→ WHAT NEEDS TO BE DONE: Put the lines below into a numbered list, leaving out blank lines and the pictures.

→ SOURCE MATERIAL:
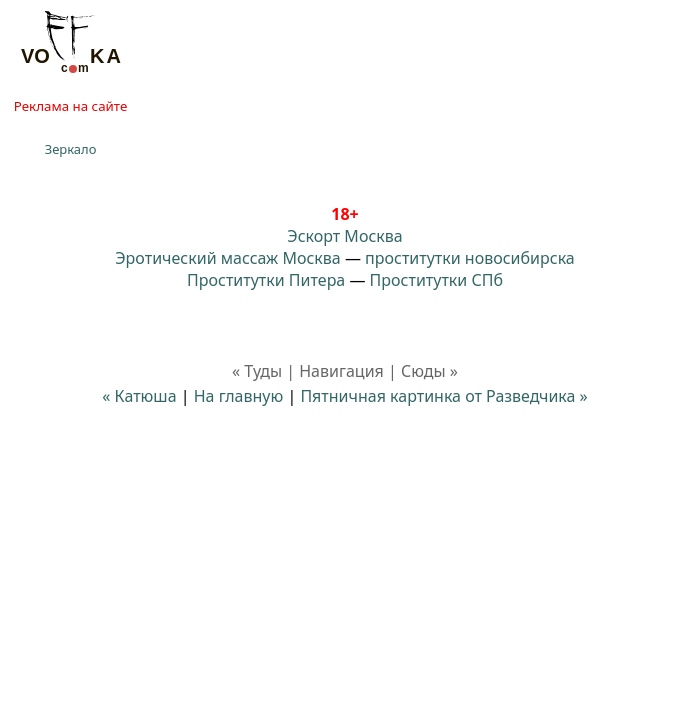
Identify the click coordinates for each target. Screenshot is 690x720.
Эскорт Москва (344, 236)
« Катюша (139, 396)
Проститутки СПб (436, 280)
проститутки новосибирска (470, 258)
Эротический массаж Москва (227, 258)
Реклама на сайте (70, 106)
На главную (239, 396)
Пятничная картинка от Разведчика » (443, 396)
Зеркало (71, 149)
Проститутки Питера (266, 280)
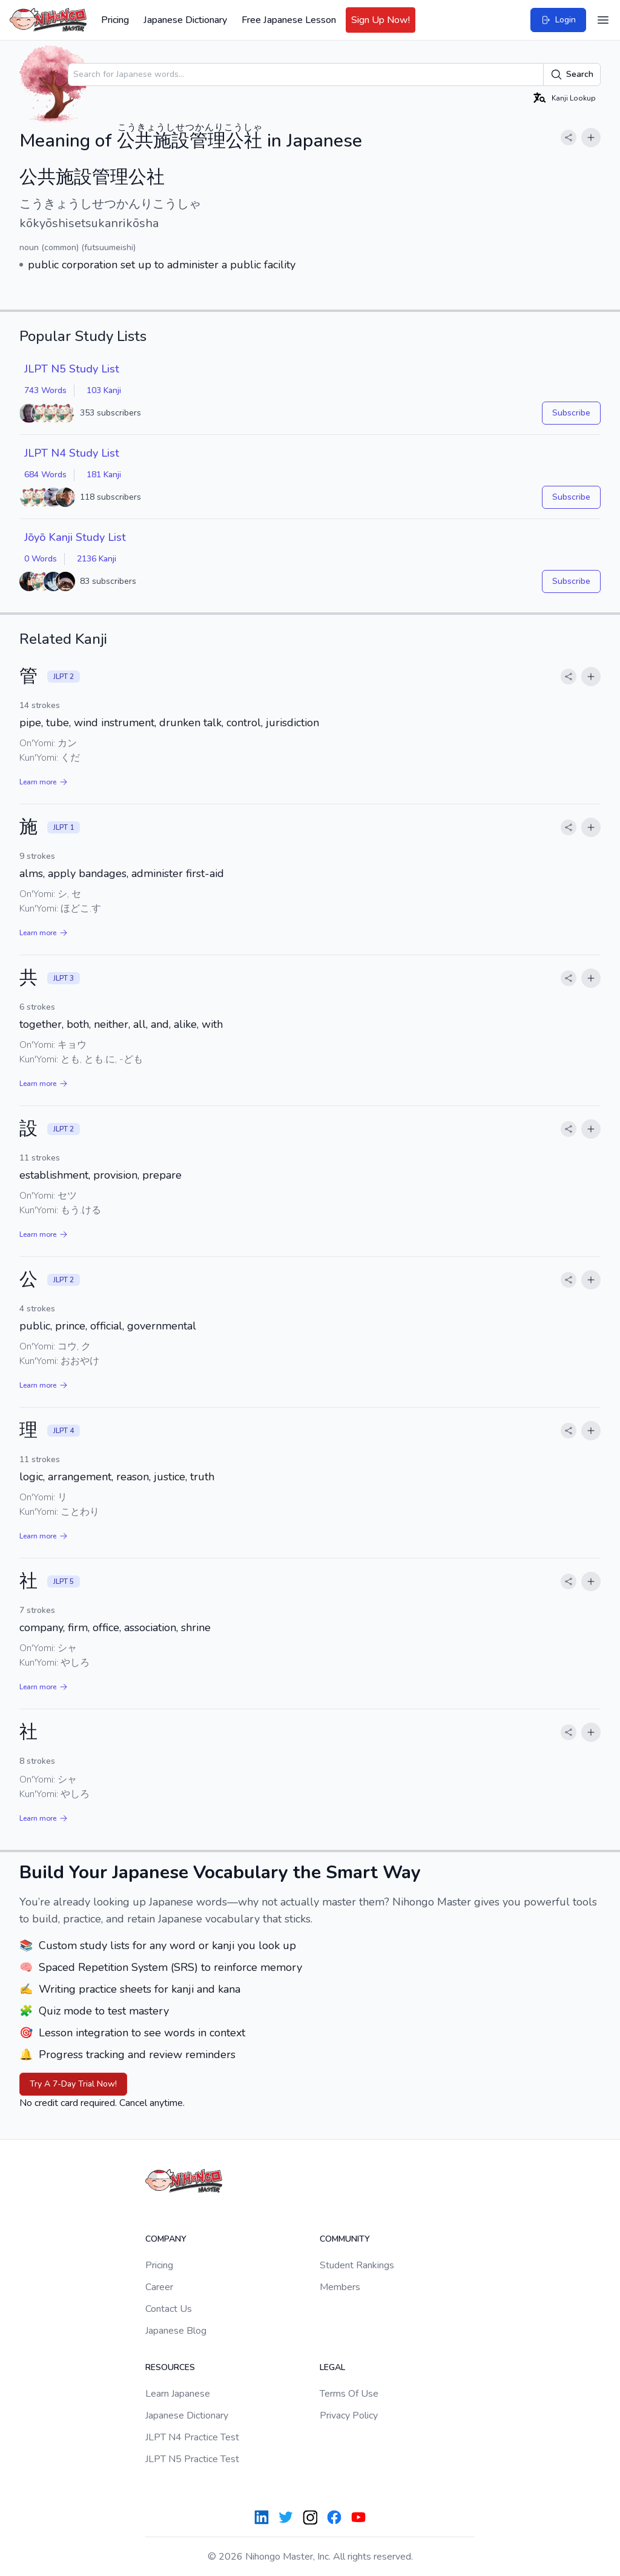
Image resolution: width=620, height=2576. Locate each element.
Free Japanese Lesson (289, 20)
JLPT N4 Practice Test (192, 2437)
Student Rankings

→ THE REPLY:
1. Identify the click coordinates for each target. Screenshot is 690x720.
2. Эскорт Москва (344, 236)
3. « Катюша (139, 396)
4. Проститутки СПб (436, 280)
5. проститутки новосибирска (470, 258)
6. Эротический массаж Москва (227, 258)
7. Реклама на сайте (70, 106)
8. На главную (239, 396)
9. Пятничная картинка от Разведчика » (443, 396)
10. Зеркало (71, 149)
11. Проститутки Питера (266, 280)
12. Image resolution: width=620, height=2576. Locate each element.
13. Free Japanese Lesson (289, 20)
14. JLPT N4 Practice Test (192, 2437)
15. Student Rankings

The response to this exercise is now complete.